Overall customer satisfaction with Canada’s Big Five and midsize banks increased in 2013, driven primarily by customers’ increasing understanding regarding fees and services. However, customers were more inclined to see banks as being profit driven, lagging in innovation and not customer focused.
The J.D. Power 2013 Canadian Retail Banking Customer Satisfaction Study, now in its eighth year, found that overall customer satisfaction among retail bank customers in Canada increased 19 points to 772 (on a 1,000-point scale), compared with 753 in 2012.
Among the Big Five, ratings were highest for TD Canada Trust. With a score of 781, TD was above the Big Five average of 765. BMO Bank of Montreal had 765, RBC had 763, Scotiabank 759 and at the bottom was CIBC with 750.
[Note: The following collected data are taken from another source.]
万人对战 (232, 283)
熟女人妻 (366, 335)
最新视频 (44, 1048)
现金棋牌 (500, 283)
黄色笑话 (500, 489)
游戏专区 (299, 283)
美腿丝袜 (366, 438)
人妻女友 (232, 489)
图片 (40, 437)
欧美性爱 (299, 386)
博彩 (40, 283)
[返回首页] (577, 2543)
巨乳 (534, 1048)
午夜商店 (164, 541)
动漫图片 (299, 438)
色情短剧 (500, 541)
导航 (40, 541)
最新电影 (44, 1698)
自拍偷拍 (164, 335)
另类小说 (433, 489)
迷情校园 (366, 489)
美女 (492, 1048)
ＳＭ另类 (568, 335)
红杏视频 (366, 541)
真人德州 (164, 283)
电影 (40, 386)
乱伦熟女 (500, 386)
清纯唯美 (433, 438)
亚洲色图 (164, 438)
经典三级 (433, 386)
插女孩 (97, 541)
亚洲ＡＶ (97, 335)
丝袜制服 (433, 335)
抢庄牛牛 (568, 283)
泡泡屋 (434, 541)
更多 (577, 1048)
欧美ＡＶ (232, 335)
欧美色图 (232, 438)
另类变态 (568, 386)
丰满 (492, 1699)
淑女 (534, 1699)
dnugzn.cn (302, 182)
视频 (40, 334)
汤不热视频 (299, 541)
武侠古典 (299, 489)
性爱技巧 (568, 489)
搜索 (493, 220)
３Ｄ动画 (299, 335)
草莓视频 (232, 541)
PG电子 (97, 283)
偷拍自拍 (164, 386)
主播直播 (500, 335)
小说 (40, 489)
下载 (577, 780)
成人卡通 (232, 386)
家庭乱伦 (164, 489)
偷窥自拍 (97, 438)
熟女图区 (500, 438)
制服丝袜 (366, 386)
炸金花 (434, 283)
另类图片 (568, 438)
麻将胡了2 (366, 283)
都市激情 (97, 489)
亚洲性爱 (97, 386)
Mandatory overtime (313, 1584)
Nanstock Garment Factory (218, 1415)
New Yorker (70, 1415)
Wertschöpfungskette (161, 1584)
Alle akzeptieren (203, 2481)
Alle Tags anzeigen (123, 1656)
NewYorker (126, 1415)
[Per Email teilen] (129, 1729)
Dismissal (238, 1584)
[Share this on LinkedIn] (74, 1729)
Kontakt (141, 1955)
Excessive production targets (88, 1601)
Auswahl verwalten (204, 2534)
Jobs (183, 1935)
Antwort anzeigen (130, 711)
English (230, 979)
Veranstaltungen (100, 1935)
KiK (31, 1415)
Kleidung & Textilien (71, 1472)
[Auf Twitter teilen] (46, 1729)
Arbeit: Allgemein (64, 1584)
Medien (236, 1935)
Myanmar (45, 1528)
Satisfaction was highest at mid-sized institutions: 839 for ING Direct, 787 for President's Choice Financial and 783 for National Bank of Canada. The average satisfaction ranking for mid-sized banks was 778.
The rankings for the banks’ retail operations don’t align with JD Power’s separate rankings of their full-service investment arms.
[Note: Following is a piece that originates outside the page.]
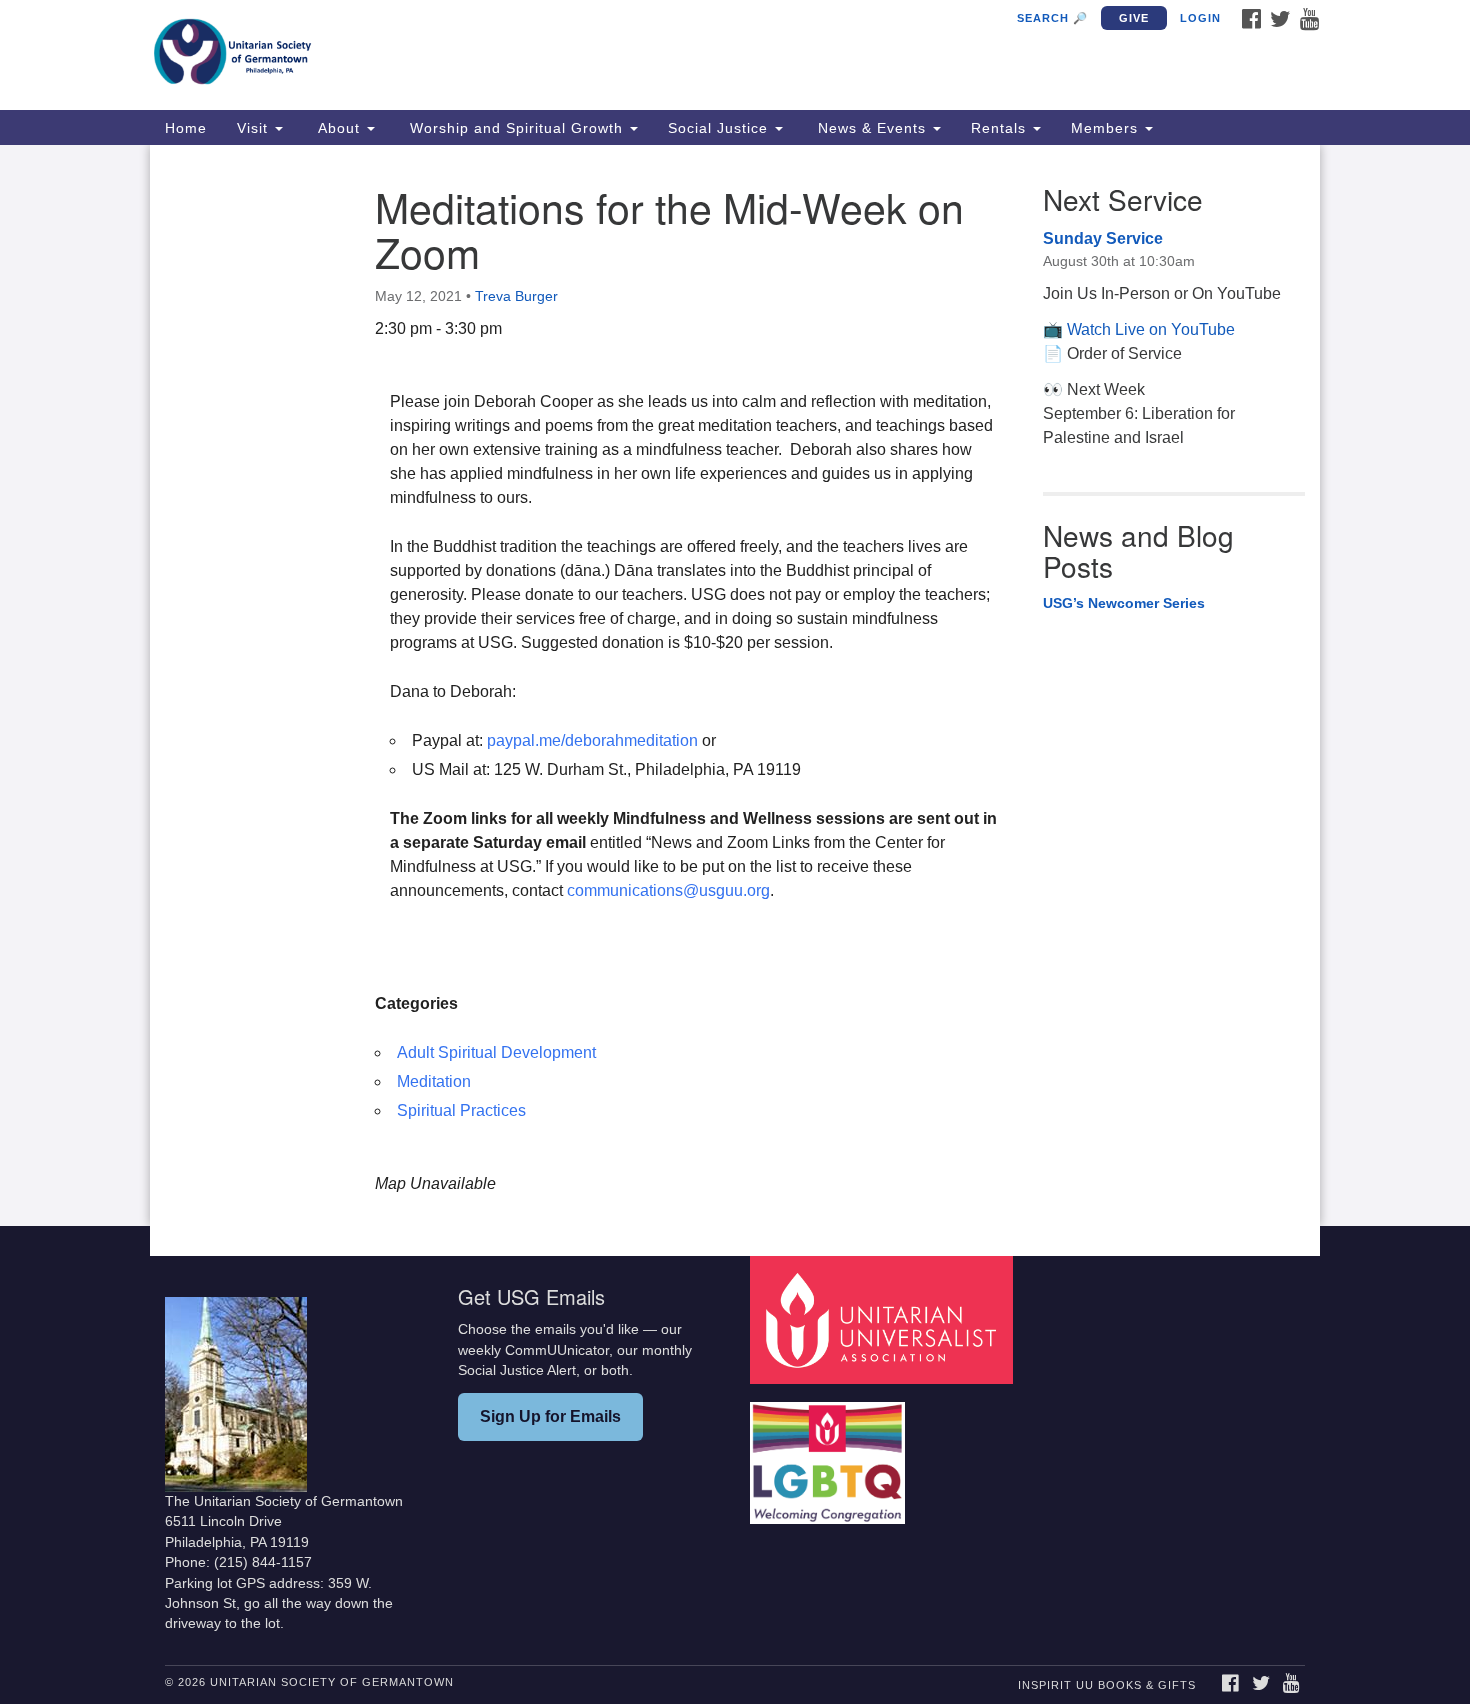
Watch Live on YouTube (1151, 329)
In 2012, among the Big Five’s branded wealth units TD Waterhouse was top with 731, ScotiaMcLeod followed with 728, RBC Dominion had 726, CIBC Wood Gundy 723 and BMO Nesbitt Burns at 702. The list was topped by Raymond James at 754 and Edward Jones at 735.
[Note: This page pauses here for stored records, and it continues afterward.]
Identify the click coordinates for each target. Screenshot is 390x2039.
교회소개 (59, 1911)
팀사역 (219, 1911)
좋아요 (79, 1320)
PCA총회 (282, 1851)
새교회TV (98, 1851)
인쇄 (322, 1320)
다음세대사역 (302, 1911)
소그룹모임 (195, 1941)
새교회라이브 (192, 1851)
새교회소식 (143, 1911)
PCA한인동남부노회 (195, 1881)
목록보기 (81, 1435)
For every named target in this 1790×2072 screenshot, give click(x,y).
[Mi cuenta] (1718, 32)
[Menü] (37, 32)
The 2013 investment services rankings are expected in August or September, a spokesman said.
Despite an increase customer satisfaction, 32% of Big Five customers perceived their bank as being more profit driven and less customer focused, up from 24% in 2012. Among midsize bank customers, 19% shared this sentiment, compared with 15% in 2012.
Retail banking customers in Canada have high expectations when it comes to using technology to conduct their banking business, and banks may not be meeting these expectations. In 2013, 58% of customers perceive their bank as being technologically innovative, down from 66% in 2012.
The study notes that Canada’s banks have been slow to introduce and promote mobile offerings. Mobile penetration is only 8% in Canada compared with 18% in the US.